The second remedy is that citizens need to start seeing themselves as responsible leaders.

Almost every citizen can affirm that one of the major problems of Nigeria is bad leadership and this has been the case for years. Whenever leadership is being talked about, citizens are mostly referring to the government or public service leaders forgetting that every citizen is a leader in their own rights as each person has some level of influence within their community or family. The failure of leadership doesn’t begin with the government or with public officers; it begins with failed leadership within families. 

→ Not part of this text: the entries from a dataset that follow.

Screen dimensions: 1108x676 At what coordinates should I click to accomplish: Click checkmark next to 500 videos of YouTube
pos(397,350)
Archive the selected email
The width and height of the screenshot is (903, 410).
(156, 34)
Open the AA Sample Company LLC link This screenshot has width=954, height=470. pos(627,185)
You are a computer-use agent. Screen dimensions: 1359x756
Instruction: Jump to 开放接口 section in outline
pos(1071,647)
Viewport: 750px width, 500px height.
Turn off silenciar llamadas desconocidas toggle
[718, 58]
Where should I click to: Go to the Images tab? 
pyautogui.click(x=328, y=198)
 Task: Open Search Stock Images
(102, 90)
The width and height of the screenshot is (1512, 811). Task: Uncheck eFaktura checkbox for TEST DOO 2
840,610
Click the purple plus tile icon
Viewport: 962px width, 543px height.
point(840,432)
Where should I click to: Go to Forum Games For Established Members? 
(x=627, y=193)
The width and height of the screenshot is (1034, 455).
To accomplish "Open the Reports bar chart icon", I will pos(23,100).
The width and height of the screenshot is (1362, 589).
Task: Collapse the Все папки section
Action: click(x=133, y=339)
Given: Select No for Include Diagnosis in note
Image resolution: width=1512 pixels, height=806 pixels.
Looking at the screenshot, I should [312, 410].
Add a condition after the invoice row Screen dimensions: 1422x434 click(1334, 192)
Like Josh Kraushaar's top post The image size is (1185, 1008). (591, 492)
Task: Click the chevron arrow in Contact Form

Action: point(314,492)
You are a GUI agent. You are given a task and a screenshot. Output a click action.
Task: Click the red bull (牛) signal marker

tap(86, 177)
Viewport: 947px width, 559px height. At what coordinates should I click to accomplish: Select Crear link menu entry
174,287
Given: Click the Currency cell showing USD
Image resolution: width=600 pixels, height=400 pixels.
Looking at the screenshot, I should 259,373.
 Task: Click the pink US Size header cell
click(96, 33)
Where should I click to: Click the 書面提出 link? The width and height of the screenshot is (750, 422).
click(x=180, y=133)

We can see that every government official or public office holder we see today carrying out corrupt practices are products of a failed leadership system within the family where parents or guardians have over time approved certain ill characters, maybe not exactly through their words but definitely through their actions and character. When leaders within the home make lying, cheating, stealing, fighting, and other bad character traits habitual in front of their children and say to them that these things are not good practice but they themselves continue to indulge in such a thing. Over time, these children become adults who have inculcated these ill character traits from their first role models and it seems to them as the right thing to do. These adults join society with these ill character traits, get a job, get elected, or appointed into public offices and their ill character becomes public through their facilitation and participation in corrupt practices on various scales. These adults return home to their parents or guardians to share a part of their loots with them and their parents or guardians would have no moral justification to stand on in trying to correct these adults as they have always aided them by their actions and character. 

To reform bad leadership, every citizen must become a leader, exemplifying the traits of integrity, accountability, and transparency, not just with words but through their actions and character. Every citizen – whether a father,mother, member of the clergy, teacher, instructor, or guardian – should make a very deliberate attempt through personal leadership to groom children in their community and prepare them for contributing to society. If this is done well, Nigeria will stand a better chance of overturning the bad leadership it has experienced over the past few decades and integrity will be restored as a dominant culture once again.

In conclusion, as a nation, we must be strategic with our appointments of leaders in government institutions so as to have the people of integrity lead thereby allowing a smooth transition of personal integrity to institutional integrity. Secondly, every citizen must rise to the occasion and become responsible leaders leading from wherever they are as their character would definitely influence those around them and would slowly become the norm for many. So, we all must remember that, if it is to be, it is up to us.